Hi-res audio folk to introduce new rules and weed out impure noises

Anonymous Coward
Anonymous Coward

The elephant in the room

Even if "high def" audio recordings are any real improvement on CD, you're not going to notice the difference unless your reproduction gear is up to the job.

Hardly anyone has audio reproduction gear that counts as "top notch hi-fi" by the standards of the 1970s, let alone kit that's better than that. So for most people, even if "high def" recordings do provide a potentially detectable improvement, it's not going to be apparent on playback.

So what's it all about, really?

The article's point about the poor quality of many CDs is a very good one. If these "high def" audio types really wanted us to have access to decent quality music, they'd be concentrating on producing well mastered CDs which weren't mucked up with dynamic range compression and other nasties.

But of course that's not what "high def" audio is about, is it? It's really all about selling a dream and making money from people who can't tell the difference between impressive looking specs and genuine high quality.

A couple or four other points.

Oversampling to increase the apparent sampling rate from 44.1kHz CD standard has a real engineering benefit: it means the DAC designer can easily come up with circuitry that gives greater rejection of unwanted frequencies with less distortion of all sorts, thus producing a higher quality analogue signal to send to your amp and speakers. But interpolation of a 44.1kHz signal to higher frequencies will give you this benefit without the need for higher sampling rates in the recording - and you can buy stand alone DACs to do just this at moderate cost (I've got one so I can play music from a PC HDD on my proper stereo).

The original article's claim that "Increasing the sampling rate extends the frequency response" is true, but isn't a real advantage since 1) most audio repro gear can't reproduce higher than the 22kHz theoretical max of CD and 2) most human ears can't hear such frequencies, which is why audio repro gear mostly doesn't bother with them. (my ears are nearly 50 years old: when they were much younger, they could hear up to about 22kHz when tested. They can't hear much above 16kHz these days.)
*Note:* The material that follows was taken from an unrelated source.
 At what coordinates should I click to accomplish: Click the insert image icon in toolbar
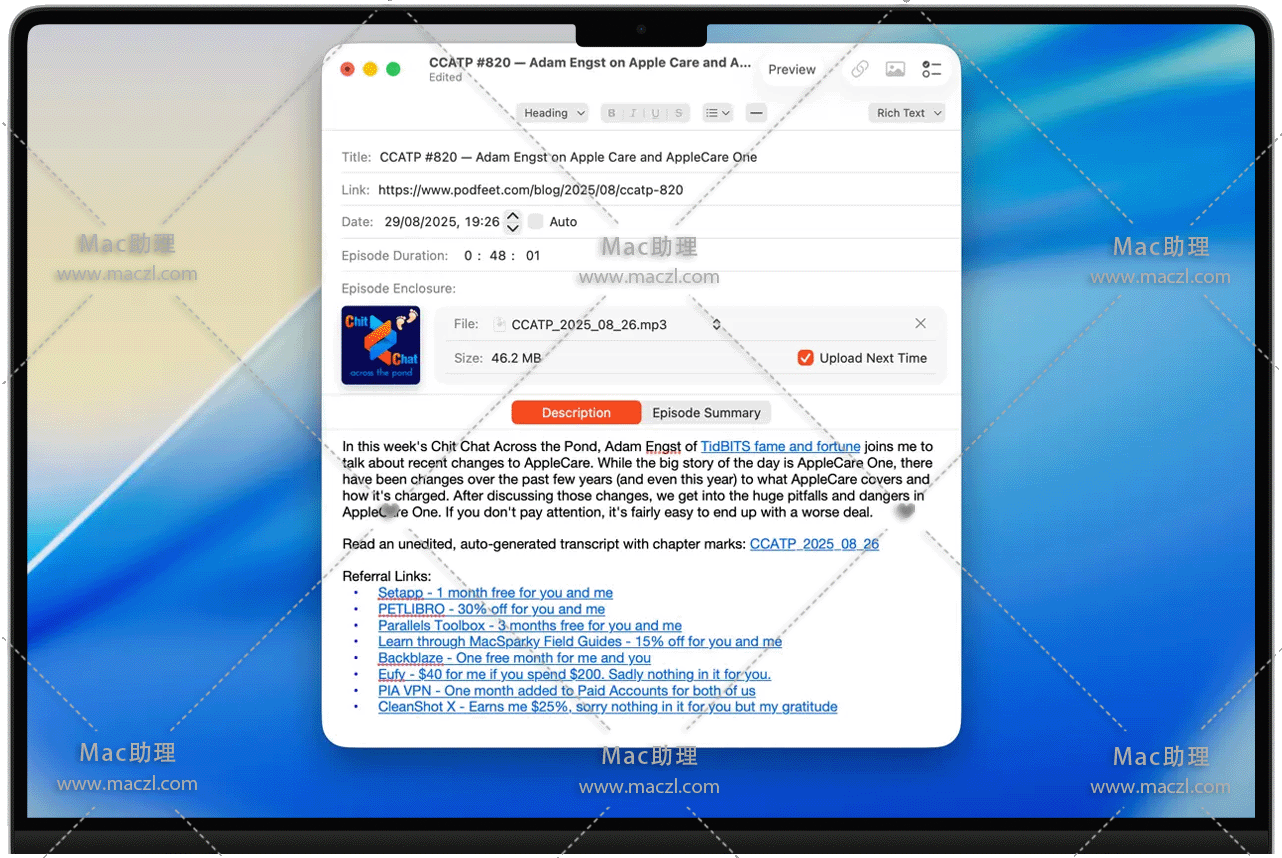(x=895, y=69)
The advantage of 24 bit audio over 16 bit audio is that you've got greater dynamic range available, which is genuinely very useful in the recording and mixing stages.

From the point of view of "final consumer recording" even if your ears are able to spot the difference, you'd need one hell of a listening environment to take advantage of any such improvement - not just top notch repro gear, but nigh on perfectly insulated from noise, ideal echo characteristics, and so on.
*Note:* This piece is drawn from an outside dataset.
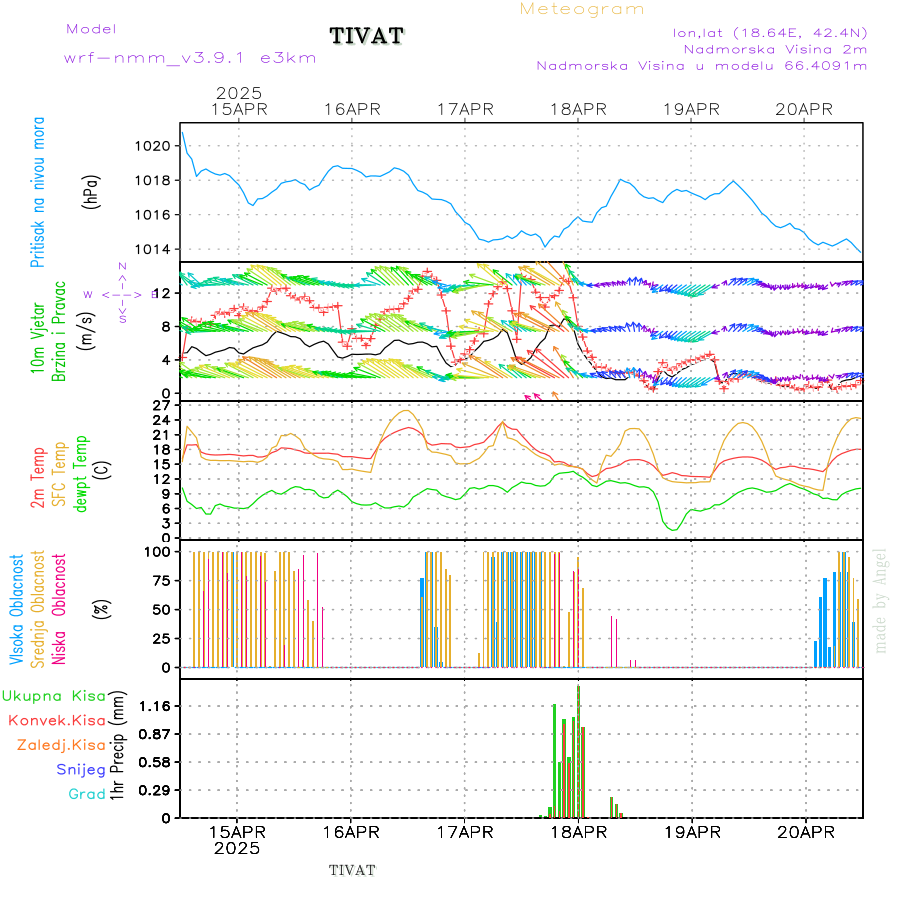Screen dimensions: 900x900
Task: Click the Konvek.Kisa legend entry
Action: pos(56,720)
From my experience, the reason some CDs sound worse than the "equivalent" LP is because of dreadful mastering of the CD. I sometimes get the idea that the record company has hired the cheapest chimp they could find to crank out CD masters as quickly as possible while paying the proverbial peanuts, and to hell with the actual music.

CDs have astronomically better dynamic range than LPs, which also means better noise figures even before you consider dust and wear on LPs. LPs can just about match CD frequency range, until they get worn - wear which increases noise and distortion. Technically, there's no excuse for a CD to sound worse than an LP. If you've got LPs which sound better than the equivalent CDs, the problem is probably bad CD mastering (or maybe you need a better CD player).

I sent one CD back to Amazon after a single listen: a recently remastered compilation by the original artists which was so awfully done the music sounded like it was bad cover versions by a band which had no idea what the music was supposed to sound like.

Sometimes, you can get a CD which is remixed to be a huge improvement on the original LP. It might not be to everyone's taste, but Roger Glover's 25th Anniversary Edition remix of Deep Purple's 1972 "Machine Head" is a case in point.

And finally, given that the youth of today mostly seem happy with lossily compressed files downloaded and played back on their laptops or tablets (or phones - shudder!), surely just striving to achieve CD quality would be an improvement for most?